The most common side effects of Prolia are back pain, arm and leg aches, elevated cholesterol, general musculoskeletal pain, bladder infection, and pancreatitis.5
And as disclosed on the Prolia website (http://www.prolia.com), it can cause serious side effects because it “is a medicine that may affect your immune system” (remember the cytokines?).
These are the main side effects listed by Amgen:
- Low calcium levels
- Serious skin, lower abdomen, bladder, or ear infections
- Dermatitis, rash, or eczema
- Inflammation of the inner lining of the heart (endocarditis) caused by an infection
- Severe jaw bone problems such as osteonecrosis of the jaw.
And for dessert, Amgen serves up a cautionary statement: that “it is not known if the use of Prolia over a long period of time may cause slow healing of broken bones or unusual fractures.”
So it looks as though…
The More Things Change, the More they Stay the Same
Like bisphosphonates, Prolia opens the door to a wide array of opportunistic health problems, many of which can (and trust me, will) get covered over with yet more drugs.

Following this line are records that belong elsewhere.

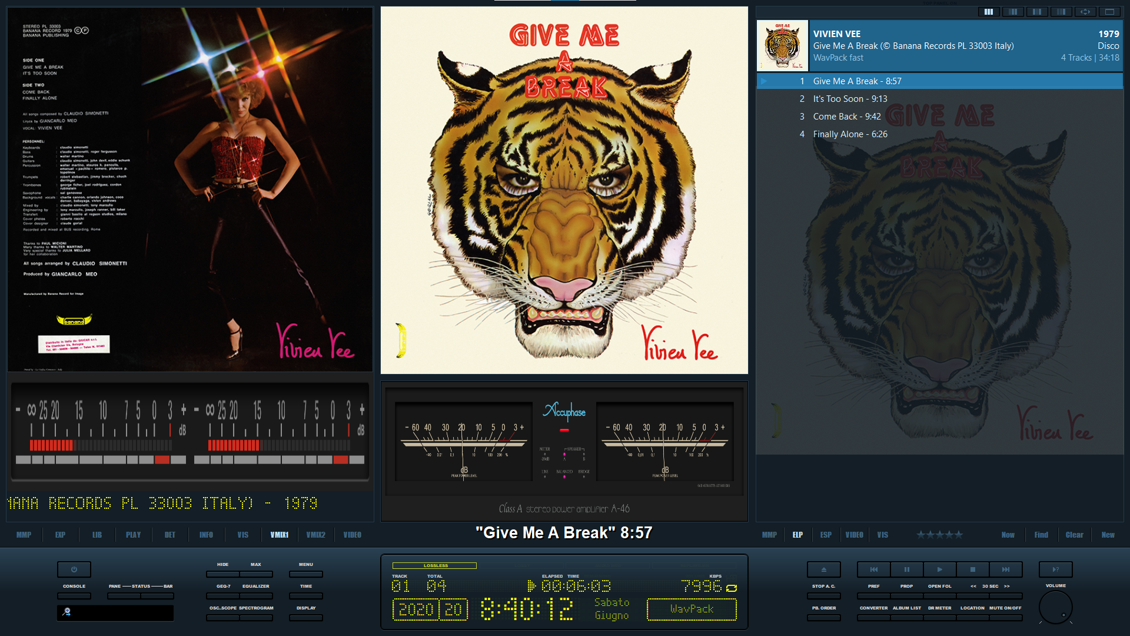This screenshot has width=1130, height=636.
Task: Open the MENU button
Action: (x=306, y=574)
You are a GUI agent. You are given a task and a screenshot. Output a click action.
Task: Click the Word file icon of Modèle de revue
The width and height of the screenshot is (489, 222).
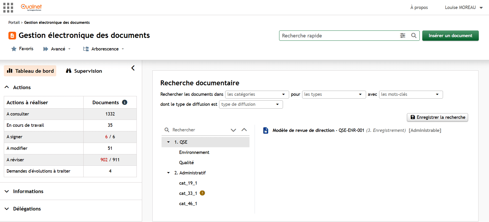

And let’s not forget that this drug interferes with the body’s natural immune system, which is the obvious reason for many of its most dreaded side-effects. In fact, roughly one year before its approval, FDA reviewers expressed concerns over Prolia’s activity against an important immune system modulator.6
But evidently, those concerns were shoved to the side and quickly forgotten. It seems as though the medical establishment considers drug side-effects – no matter how terrifying – an unfortunate “numbers game”. Applying its skewed logic, it accepts that there will always be some unlucky patients that will get stuck with irreversible damage, such as osteonecrosis or endocarditis – the latter potentially resulting in heart valve destruction or even a stroke.7 The unsuspecting victims are written off as inevitable casualties of war, losing their battle, but helping win the war against “disease”.

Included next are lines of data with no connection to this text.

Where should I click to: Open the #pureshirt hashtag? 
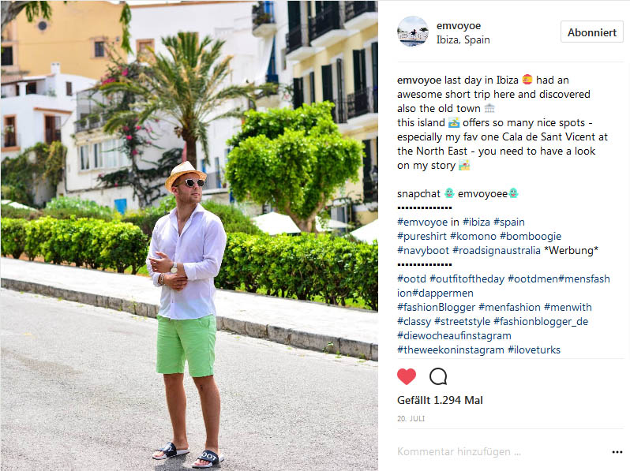(422, 236)
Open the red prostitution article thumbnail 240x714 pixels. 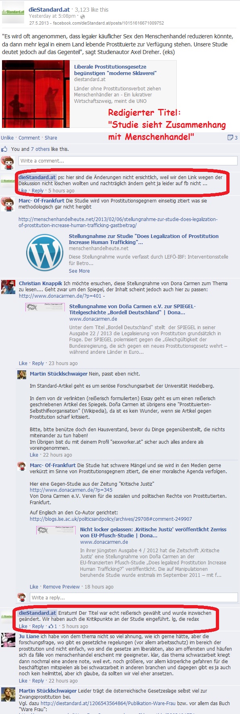click(36, 94)
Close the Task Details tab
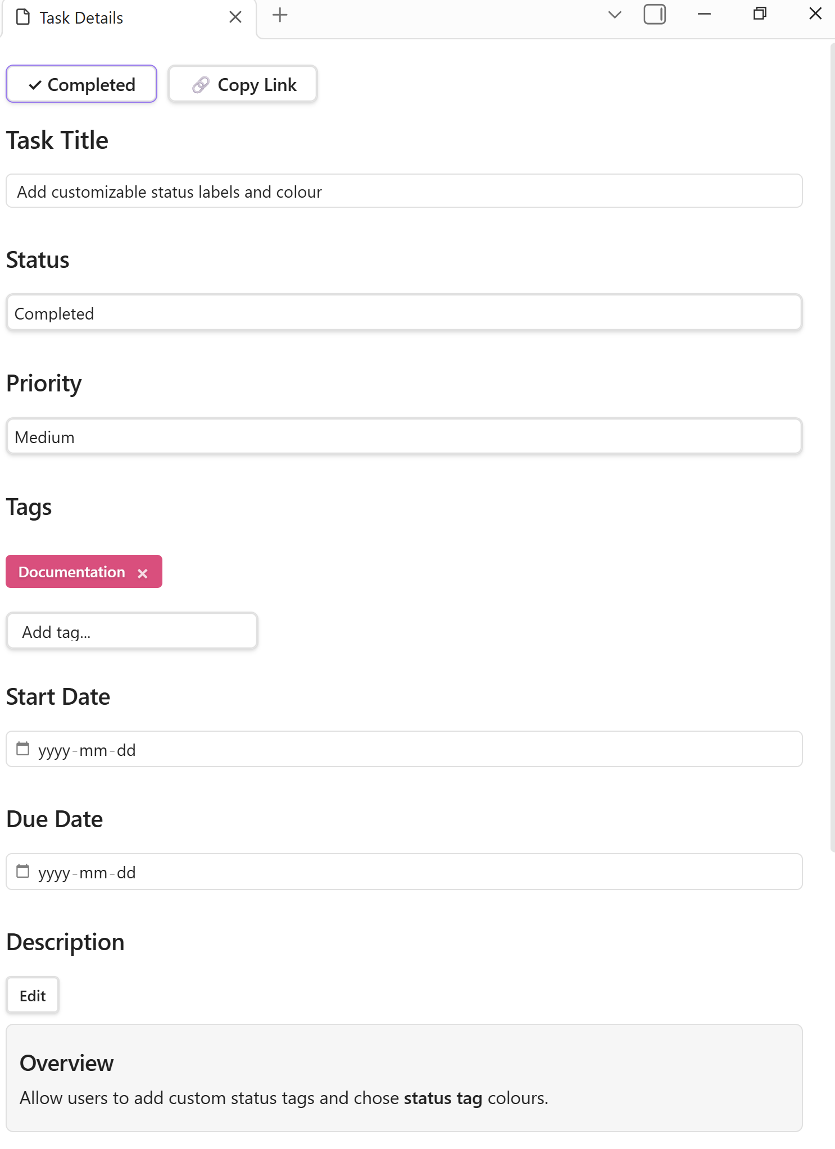This screenshot has width=835, height=1149. (235, 17)
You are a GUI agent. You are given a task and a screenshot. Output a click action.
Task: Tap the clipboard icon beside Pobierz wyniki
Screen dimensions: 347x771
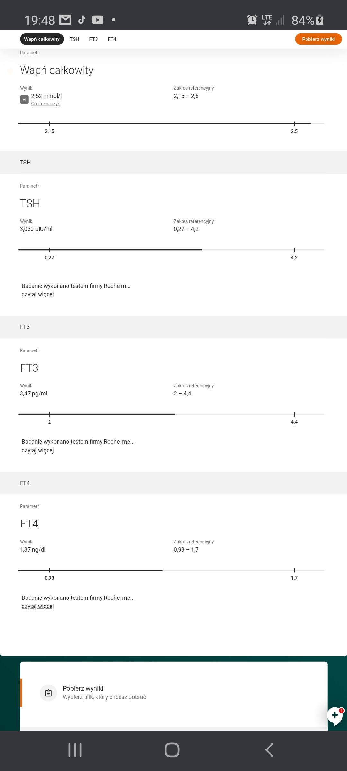48,693
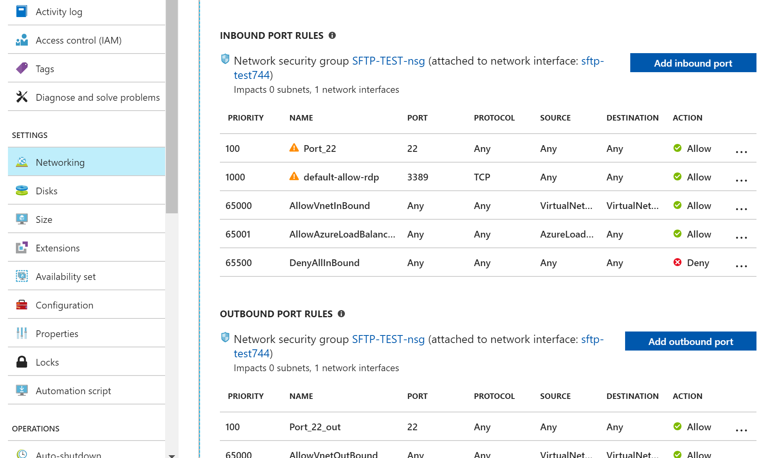The image size is (766, 458).
Task: Click the Extensions settings icon
Action: [x=22, y=247]
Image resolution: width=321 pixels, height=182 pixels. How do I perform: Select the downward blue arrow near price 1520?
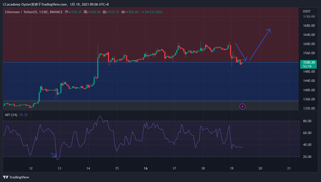(x=241, y=52)
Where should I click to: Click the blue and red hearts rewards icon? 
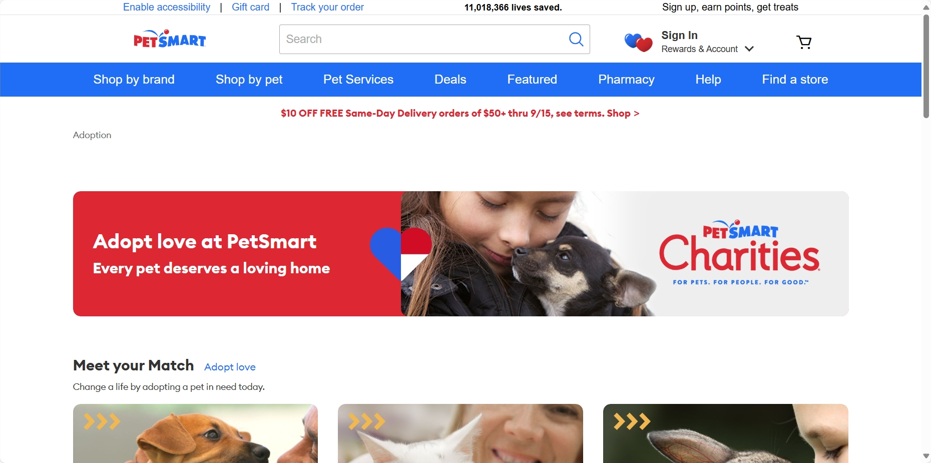click(638, 42)
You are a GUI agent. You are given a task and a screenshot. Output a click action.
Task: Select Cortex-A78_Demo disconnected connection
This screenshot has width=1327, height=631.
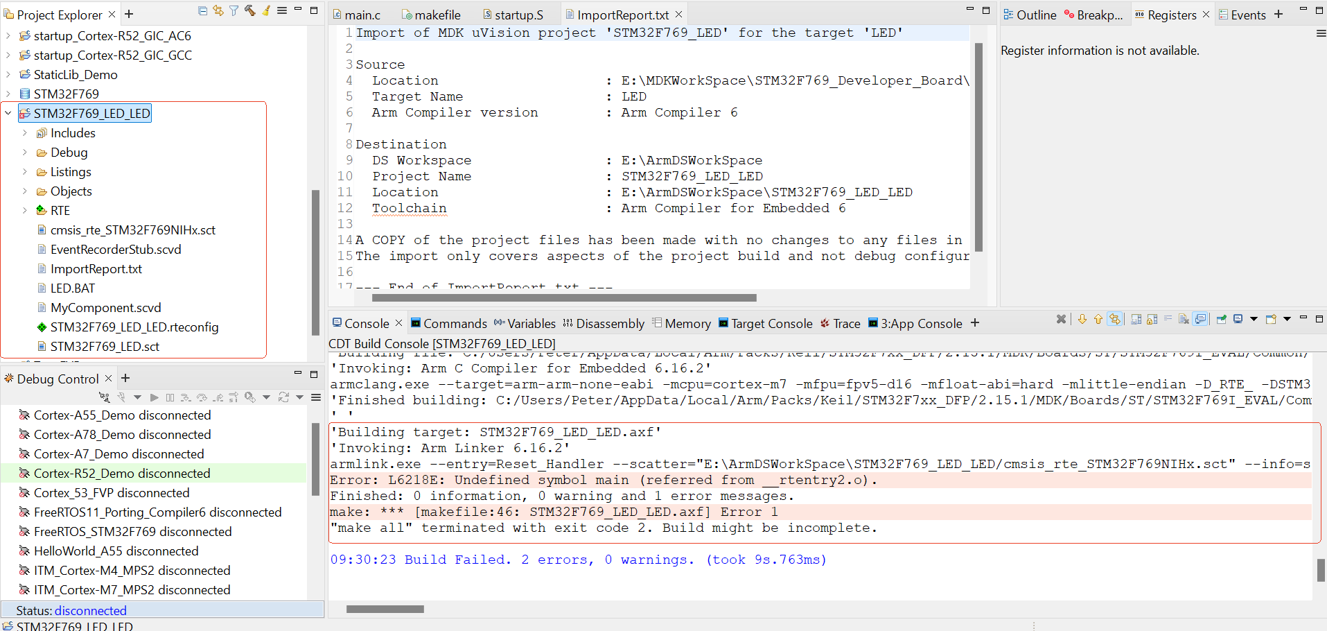click(x=122, y=435)
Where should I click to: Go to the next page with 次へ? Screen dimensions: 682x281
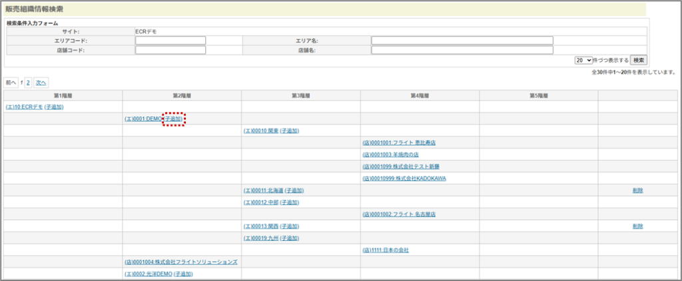[41, 83]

Don’t Get Fooled by Confusing Double-Speak
It almost seems as though well-meaning scientists focus so disproportionately on solving bone health issues using hi-tech tools, that they lose sight of the risk vs. reward ratio. That’s why together at Save Our Bones, we expose the truth and dispel misconceptions, especially as they relate to brand new drugs.

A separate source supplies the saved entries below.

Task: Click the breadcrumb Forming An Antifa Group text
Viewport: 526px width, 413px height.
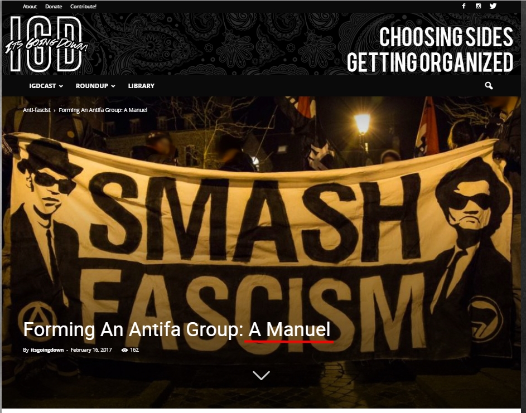Action: 103,110
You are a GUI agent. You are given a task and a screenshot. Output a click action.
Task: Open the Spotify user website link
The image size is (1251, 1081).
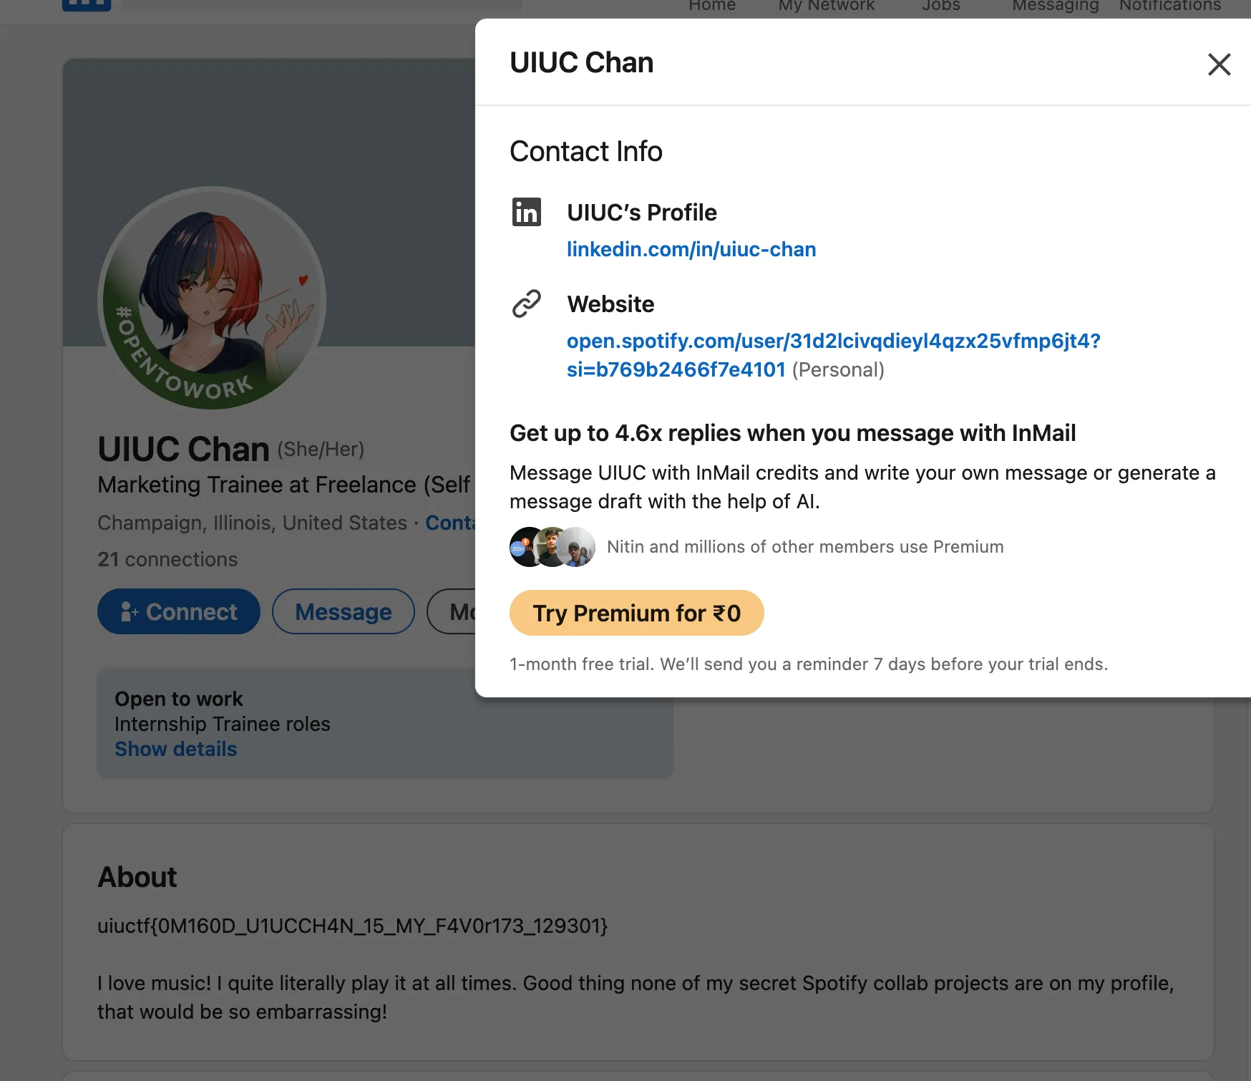[x=833, y=341]
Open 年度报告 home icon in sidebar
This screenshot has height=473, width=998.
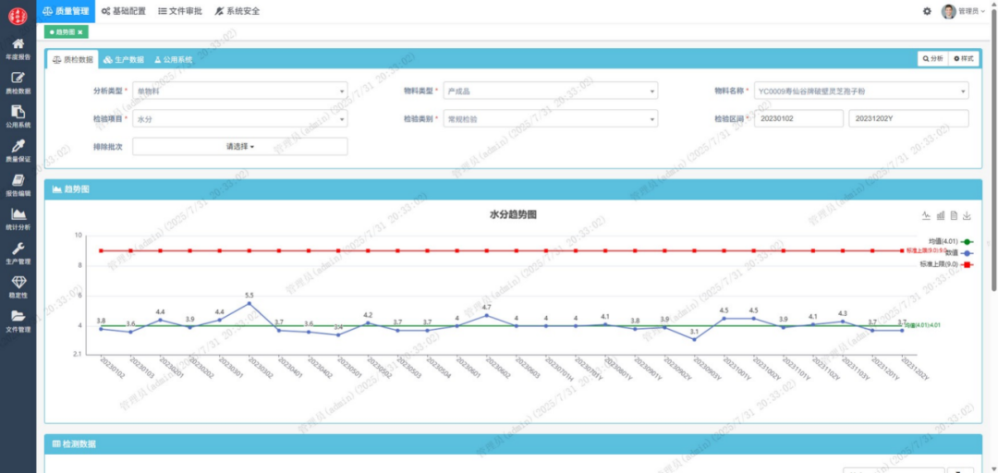pyautogui.click(x=18, y=44)
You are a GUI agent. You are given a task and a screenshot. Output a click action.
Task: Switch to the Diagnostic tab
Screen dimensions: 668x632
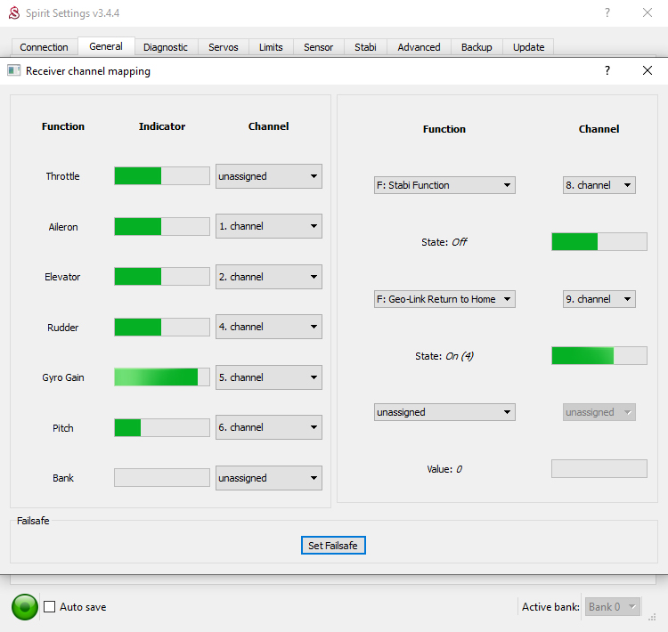165,47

Let’s face it: two injections a year may sound like an appealing solution to finally conquer osteoporosis. But the bad news is the potential high price to pay. So I urge you to consider your acceptable options and weigh the consequences of your decision. Also, please share this review with anyone you think may benefit from it.
And ALWAYS remember the good news: the Save Our Bones community is here for you and your bone health, with proven natural bone health strategies that work with your body… not against it.
1 Commercial Biomedical Testing Module: Effects of Osteoprotegerin on Bone Maintenance in Microgravity (CBTM). http://www.nasa.gov/mission_pages/station/science/experiments/CBTM.html].
2 Lacey DL, Timms E, Tan HL, Kelley MJ, Dunstan CR, Burgess T, Elliott R, Colombero A, Elliott G, Scully S, Hsu H, Sullivan J, Hawkins N, Davy E, Capparelli C, Eli A, Qian YX, Kaufman S, Sarosi I, Shalhoub V, Senaldi G, Guo J, Delaney J, Boyle WJ . Osteoprotegerin ligand is a cytokine that regulates osteoclast differentiation and activation. Cell. 93:165–176. 1998.
3 Nakagawa N, Kinosaki M, Yamaguchi K, Shima N, Yasuda H, Yano K, Morinaga T, Higashio K. RANK is the essential signaling receptor for osteoclast differentiation factor in osteoclastogenesis. Biochemical and Biophysical Research Communications. 253:395–400. 1998.